PROVIDED DATA:

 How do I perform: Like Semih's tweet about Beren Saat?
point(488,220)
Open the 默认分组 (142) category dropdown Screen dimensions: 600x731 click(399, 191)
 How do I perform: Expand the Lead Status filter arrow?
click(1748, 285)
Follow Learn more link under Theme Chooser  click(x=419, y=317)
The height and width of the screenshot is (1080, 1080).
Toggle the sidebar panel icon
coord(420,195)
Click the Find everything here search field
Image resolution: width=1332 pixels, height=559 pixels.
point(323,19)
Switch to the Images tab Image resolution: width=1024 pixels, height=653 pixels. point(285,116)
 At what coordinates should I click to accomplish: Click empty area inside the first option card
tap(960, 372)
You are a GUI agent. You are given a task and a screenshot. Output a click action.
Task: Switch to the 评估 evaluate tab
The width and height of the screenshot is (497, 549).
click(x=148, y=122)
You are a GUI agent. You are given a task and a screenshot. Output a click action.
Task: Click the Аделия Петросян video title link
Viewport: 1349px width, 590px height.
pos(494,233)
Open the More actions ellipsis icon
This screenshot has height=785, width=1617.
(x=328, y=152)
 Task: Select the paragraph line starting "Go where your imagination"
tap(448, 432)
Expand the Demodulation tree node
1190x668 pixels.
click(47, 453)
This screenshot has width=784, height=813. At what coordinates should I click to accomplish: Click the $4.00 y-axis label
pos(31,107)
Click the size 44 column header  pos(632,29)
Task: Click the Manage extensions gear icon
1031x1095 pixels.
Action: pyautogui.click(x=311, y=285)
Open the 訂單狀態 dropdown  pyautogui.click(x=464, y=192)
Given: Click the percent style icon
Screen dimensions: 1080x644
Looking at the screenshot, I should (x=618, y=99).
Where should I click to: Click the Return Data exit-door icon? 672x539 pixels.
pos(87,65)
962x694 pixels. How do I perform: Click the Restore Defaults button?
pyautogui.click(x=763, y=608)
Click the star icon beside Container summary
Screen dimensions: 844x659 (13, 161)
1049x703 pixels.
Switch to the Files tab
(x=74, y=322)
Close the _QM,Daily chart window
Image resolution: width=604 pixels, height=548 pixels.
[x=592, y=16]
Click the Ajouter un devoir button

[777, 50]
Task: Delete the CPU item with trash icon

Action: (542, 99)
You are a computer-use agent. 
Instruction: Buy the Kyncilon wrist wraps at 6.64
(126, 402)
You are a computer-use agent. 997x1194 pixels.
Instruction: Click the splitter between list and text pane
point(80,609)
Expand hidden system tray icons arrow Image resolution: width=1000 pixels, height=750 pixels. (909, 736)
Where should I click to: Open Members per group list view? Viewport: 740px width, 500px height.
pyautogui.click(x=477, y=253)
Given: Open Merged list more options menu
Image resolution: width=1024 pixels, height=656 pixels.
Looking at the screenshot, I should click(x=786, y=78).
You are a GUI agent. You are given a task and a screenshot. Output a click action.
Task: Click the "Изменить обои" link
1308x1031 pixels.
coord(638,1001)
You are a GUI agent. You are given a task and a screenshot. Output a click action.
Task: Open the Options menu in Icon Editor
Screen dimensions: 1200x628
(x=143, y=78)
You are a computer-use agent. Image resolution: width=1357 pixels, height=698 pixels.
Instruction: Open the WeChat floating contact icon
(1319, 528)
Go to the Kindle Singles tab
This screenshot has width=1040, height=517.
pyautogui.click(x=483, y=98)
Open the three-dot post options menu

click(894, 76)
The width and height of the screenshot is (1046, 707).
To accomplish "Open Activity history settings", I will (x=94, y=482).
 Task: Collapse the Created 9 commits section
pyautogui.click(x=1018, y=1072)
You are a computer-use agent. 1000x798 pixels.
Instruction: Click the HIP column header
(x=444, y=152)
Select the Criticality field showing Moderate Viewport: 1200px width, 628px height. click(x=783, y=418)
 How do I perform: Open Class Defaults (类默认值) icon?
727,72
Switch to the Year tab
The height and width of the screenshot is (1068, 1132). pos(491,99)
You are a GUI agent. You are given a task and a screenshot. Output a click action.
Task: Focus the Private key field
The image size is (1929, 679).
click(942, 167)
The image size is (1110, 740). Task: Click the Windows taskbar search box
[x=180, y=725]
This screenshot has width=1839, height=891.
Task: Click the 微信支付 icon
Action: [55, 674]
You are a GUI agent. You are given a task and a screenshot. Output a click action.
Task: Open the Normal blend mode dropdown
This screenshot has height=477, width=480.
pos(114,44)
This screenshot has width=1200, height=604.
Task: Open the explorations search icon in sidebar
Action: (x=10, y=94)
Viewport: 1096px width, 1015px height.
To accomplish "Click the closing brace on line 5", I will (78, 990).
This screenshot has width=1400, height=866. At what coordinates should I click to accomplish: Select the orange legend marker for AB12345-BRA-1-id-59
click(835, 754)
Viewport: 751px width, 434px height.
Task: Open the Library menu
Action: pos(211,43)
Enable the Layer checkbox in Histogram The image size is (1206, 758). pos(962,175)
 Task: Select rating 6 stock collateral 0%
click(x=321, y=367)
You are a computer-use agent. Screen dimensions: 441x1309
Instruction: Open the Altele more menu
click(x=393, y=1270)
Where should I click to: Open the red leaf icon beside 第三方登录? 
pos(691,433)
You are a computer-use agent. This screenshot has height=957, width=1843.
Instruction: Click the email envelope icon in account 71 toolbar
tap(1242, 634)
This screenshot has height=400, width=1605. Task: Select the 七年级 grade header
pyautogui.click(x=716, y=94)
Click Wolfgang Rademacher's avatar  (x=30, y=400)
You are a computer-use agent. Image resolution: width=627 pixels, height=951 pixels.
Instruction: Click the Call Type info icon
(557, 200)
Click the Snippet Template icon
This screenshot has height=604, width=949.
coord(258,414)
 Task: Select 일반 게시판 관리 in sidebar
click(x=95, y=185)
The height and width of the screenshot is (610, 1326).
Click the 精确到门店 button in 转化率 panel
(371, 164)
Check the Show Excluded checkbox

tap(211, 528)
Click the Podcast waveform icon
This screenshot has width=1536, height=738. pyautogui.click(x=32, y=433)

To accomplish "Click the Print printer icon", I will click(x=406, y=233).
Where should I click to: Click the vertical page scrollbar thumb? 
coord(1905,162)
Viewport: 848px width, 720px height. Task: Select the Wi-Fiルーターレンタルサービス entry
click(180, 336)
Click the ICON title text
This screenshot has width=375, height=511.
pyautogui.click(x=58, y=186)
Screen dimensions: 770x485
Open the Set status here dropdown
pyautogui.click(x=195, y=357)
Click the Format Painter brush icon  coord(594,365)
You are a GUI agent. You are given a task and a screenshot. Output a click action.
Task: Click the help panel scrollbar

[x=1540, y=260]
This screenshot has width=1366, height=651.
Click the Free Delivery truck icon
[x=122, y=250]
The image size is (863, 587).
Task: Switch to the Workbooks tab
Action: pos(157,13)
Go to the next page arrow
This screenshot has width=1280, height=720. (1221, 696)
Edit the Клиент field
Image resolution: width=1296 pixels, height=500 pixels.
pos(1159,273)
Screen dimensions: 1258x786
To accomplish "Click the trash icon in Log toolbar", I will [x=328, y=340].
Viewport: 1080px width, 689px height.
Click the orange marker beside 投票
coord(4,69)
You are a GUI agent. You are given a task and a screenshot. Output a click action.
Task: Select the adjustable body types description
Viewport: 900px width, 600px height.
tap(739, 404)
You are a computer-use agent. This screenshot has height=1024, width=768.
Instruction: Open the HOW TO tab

EXERCISE REQUIREMENTS: Tally the lines above that contain "link"; give only the number.

OUTPUT OF THE EXERCISE: 3